These are books focused wholly or partially on childhood in which the child's point of view is obviously -- or not so obviously -- that of the writer her- or himself. They are not only studies of a world but of an evolving artist's consciousness in that world, particularly ways of looking, speaking, remembering, inventing and bearing witness that were forged in childhood and comprise the evolution of an artist. Truth or fiction? It doesn't matter. What matters is literature as a means of survival and descent into mystery, the knitting together of time and loss into meaning and everpresence -- not the denial of death, but death's utter defeat, the triumph of language.
A Death in the Family by James Agee
Agee's masterpiece, in which a father's sudden death becomes a prayerful inquiry into identity itself.

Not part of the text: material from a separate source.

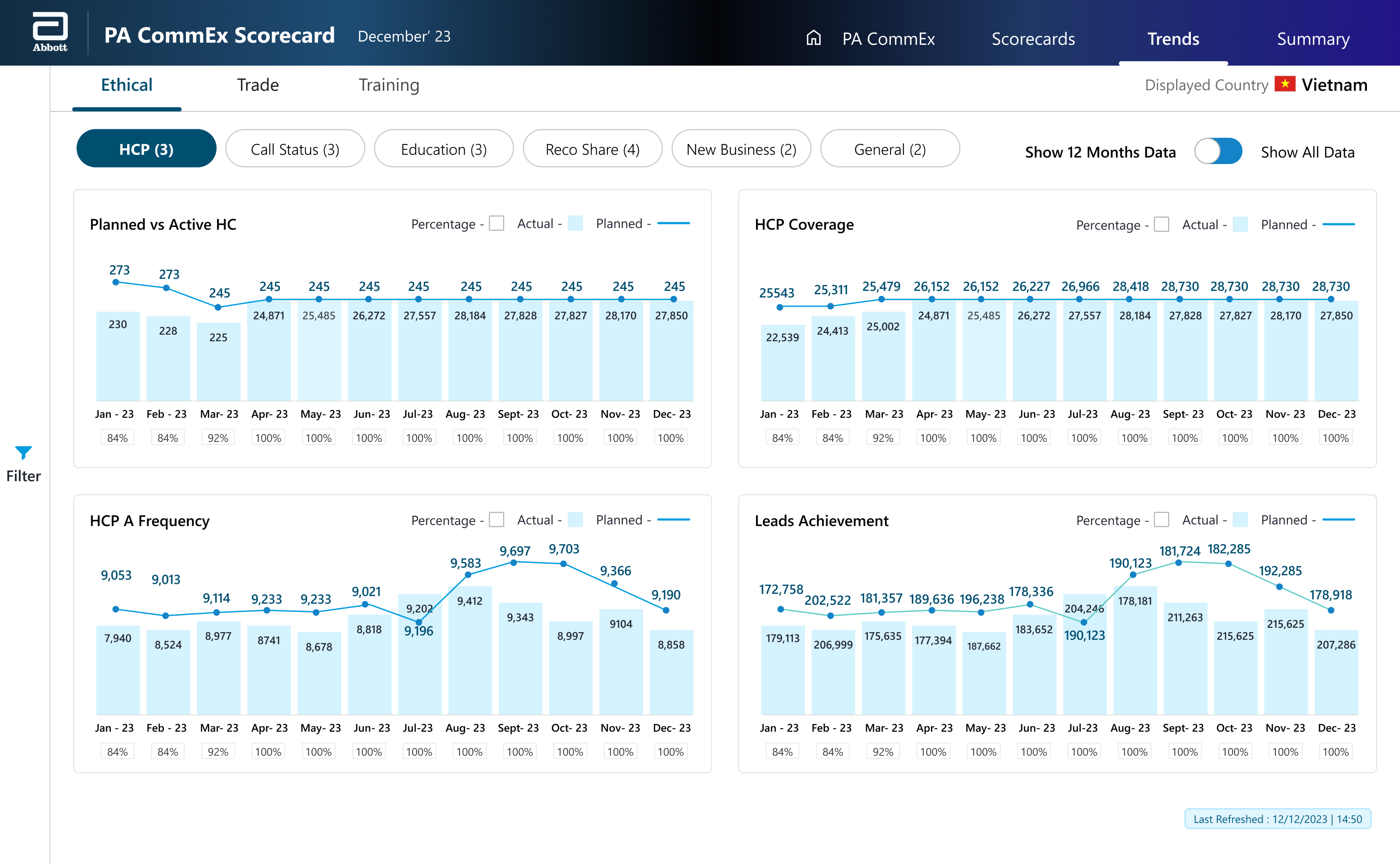This screenshot has width=1400, height=864.
Task: Tick Percentage checkbox in Leads Achievement
Action: pos(1161,519)
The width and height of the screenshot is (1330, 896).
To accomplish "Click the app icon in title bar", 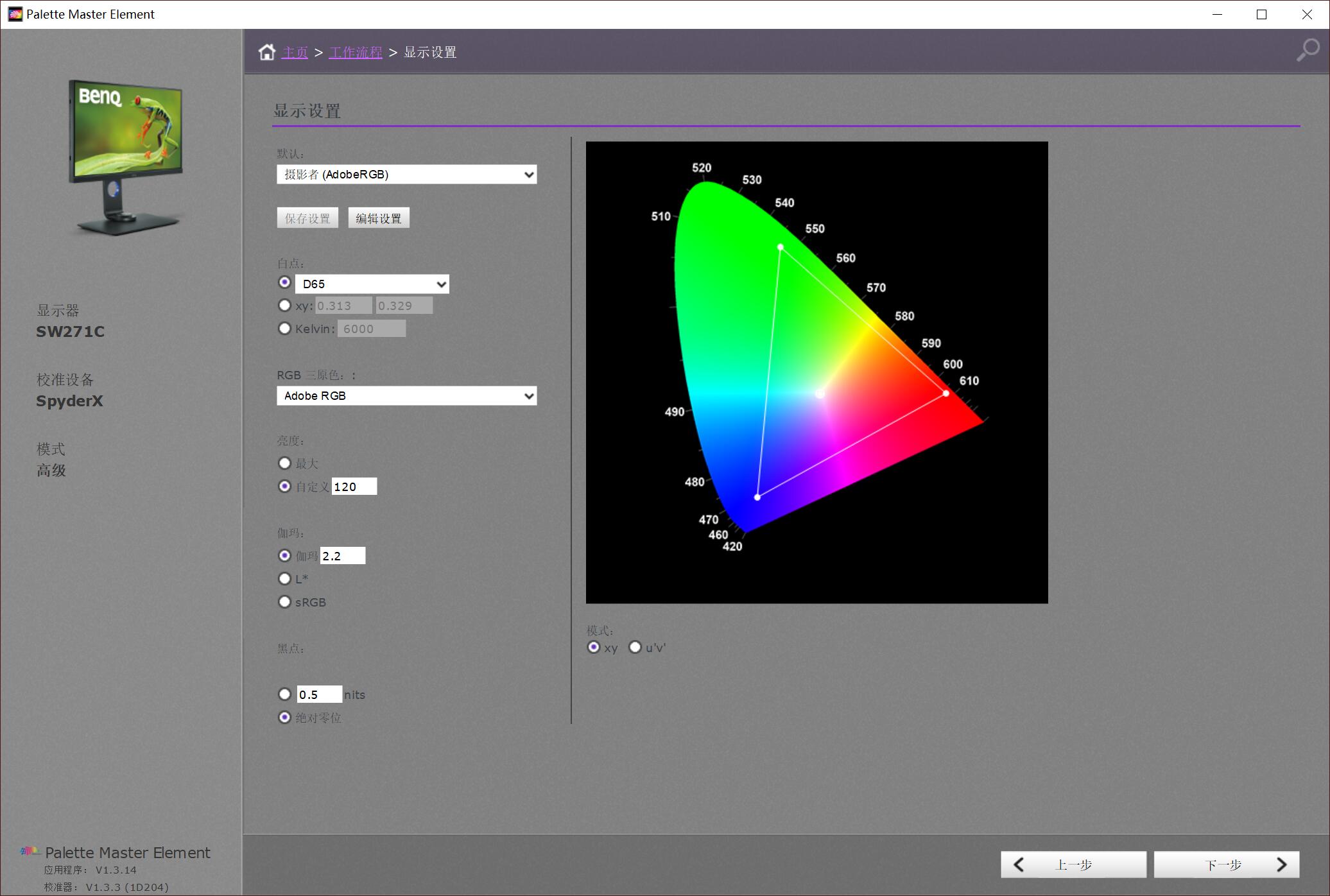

They Came Like Swallows by William Maxwell
Maxwell's brief, beautifully rendered novel in which a boy loses his mother.
An Angel at My Table by Janet Frame
Frame's distilled, harrowing survival of her own life.
During the Reign of the Queen of Persia by Joan Chase
The interwoven, overlapping consciousnesses of girl cousins and sisters in Ohio.
Stop-Time by Frank Conroy
The classic autobiography of a young man in which time, memory and identity coalesce into improvisational triumph.
Careful, He Might Hear You by Sumner Locke Elliott
Wonderful novel about an Australian boy caught in a custody battle between the working-class aunt who has raised him and the wealthy aunt enamored of his absent father. Inexplicably out of print on three continents, but available in libraries.